- Information supplied:
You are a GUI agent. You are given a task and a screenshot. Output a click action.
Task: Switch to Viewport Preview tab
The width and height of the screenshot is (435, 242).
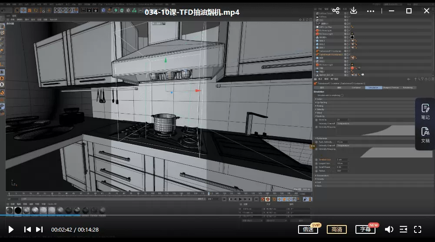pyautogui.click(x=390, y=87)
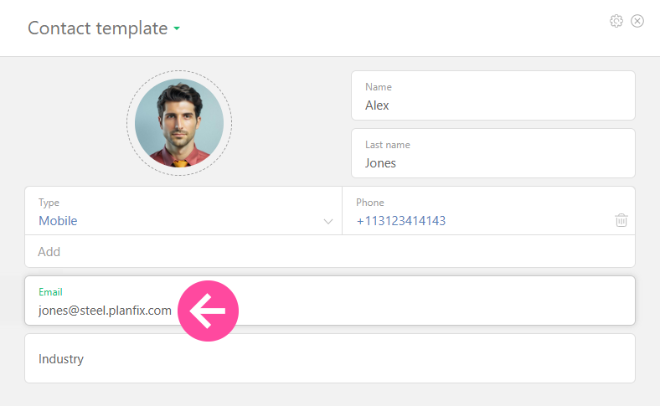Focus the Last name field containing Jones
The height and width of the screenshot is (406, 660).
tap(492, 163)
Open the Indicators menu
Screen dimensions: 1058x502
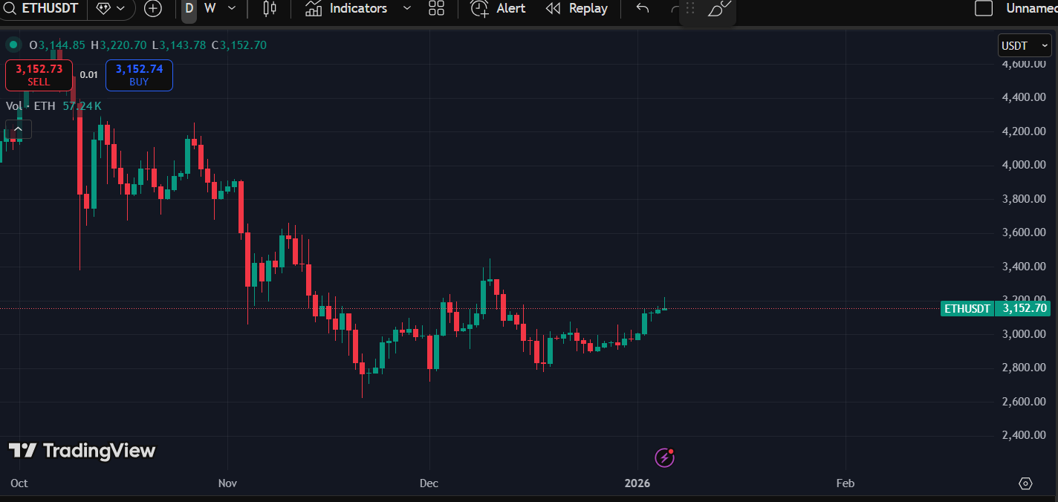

- Problem:
Omitting all pictures, copy the preceding entries without any alteration.

- Reply:
You are a GUI agent. You are given a task and a screenshot. Output a click action.
Task: Switch to Viewport Preview tab
The width and height of the screenshot is (435, 242).
pyautogui.click(x=390, y=87)
Focus the Last name field containing Jones
The height and width of the screenshot is (406, 660).
tap(492, 163)
Open the Indicators menu
Screen dimensions: 1058x502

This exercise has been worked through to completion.